### TASK REQUIREMENTS
How many of the lines in the material below contain the word "agent"? Give the number alone.

### ENTRIES SHOWN
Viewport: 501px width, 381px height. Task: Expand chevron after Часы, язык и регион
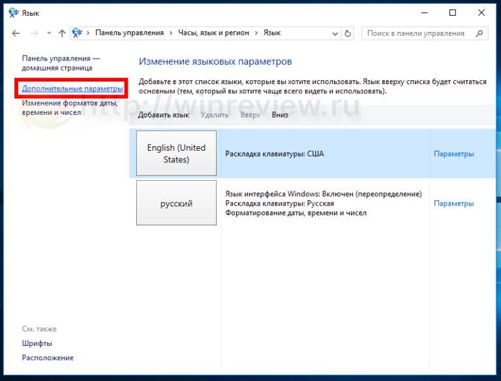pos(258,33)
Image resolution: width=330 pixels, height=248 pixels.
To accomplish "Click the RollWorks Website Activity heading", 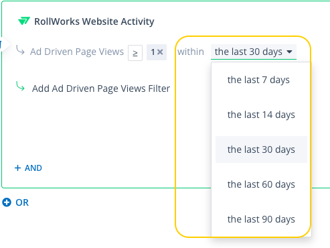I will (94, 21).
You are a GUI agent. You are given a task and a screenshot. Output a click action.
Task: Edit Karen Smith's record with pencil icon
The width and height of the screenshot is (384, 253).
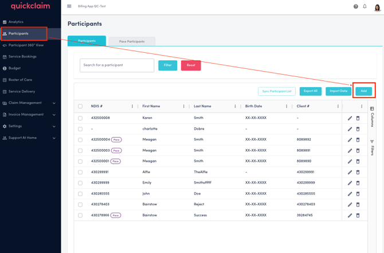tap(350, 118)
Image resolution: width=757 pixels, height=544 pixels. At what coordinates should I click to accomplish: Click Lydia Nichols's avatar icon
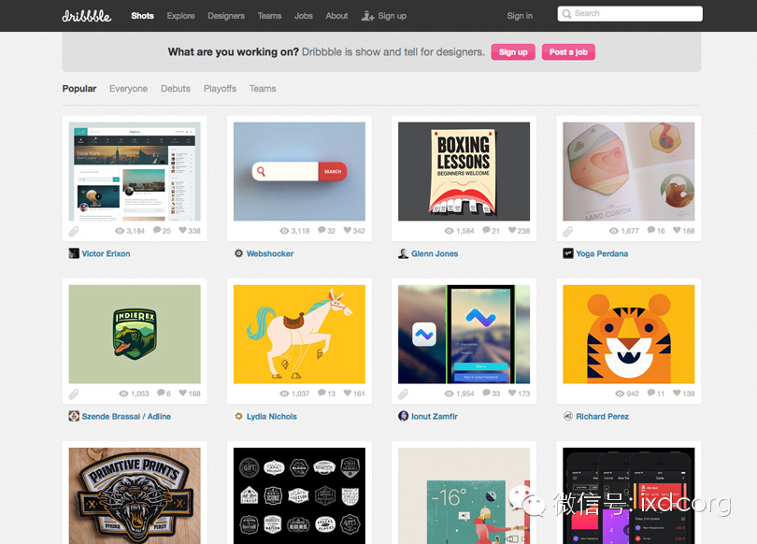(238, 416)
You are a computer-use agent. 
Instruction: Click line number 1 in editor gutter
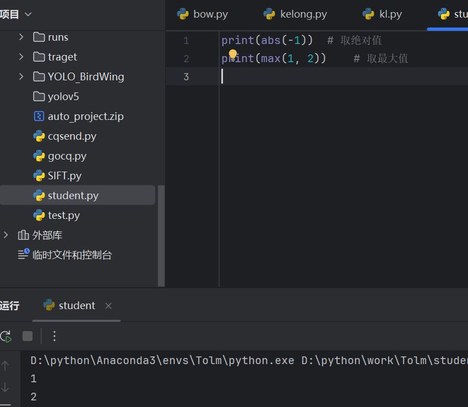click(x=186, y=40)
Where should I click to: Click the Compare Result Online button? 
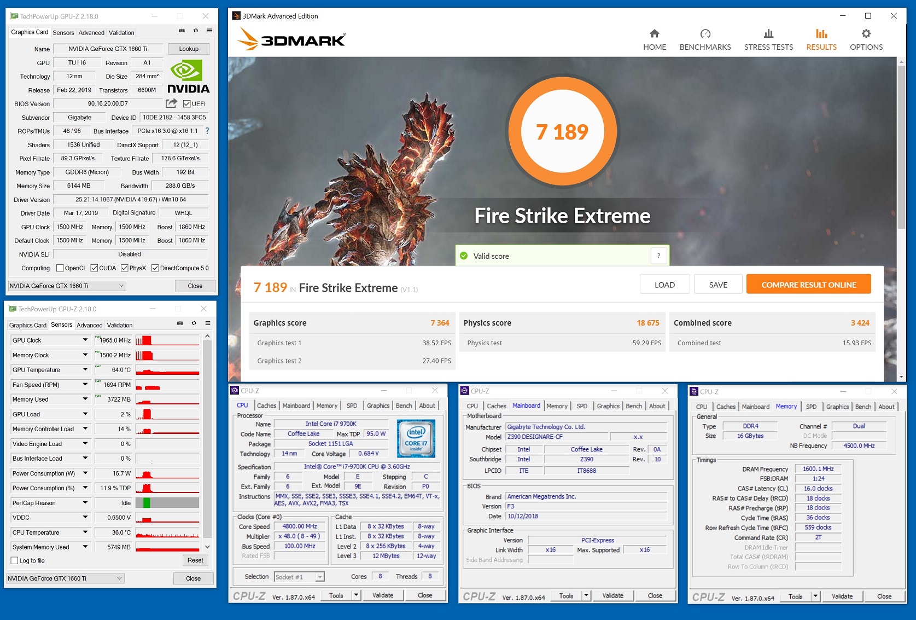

### SOLUTION
2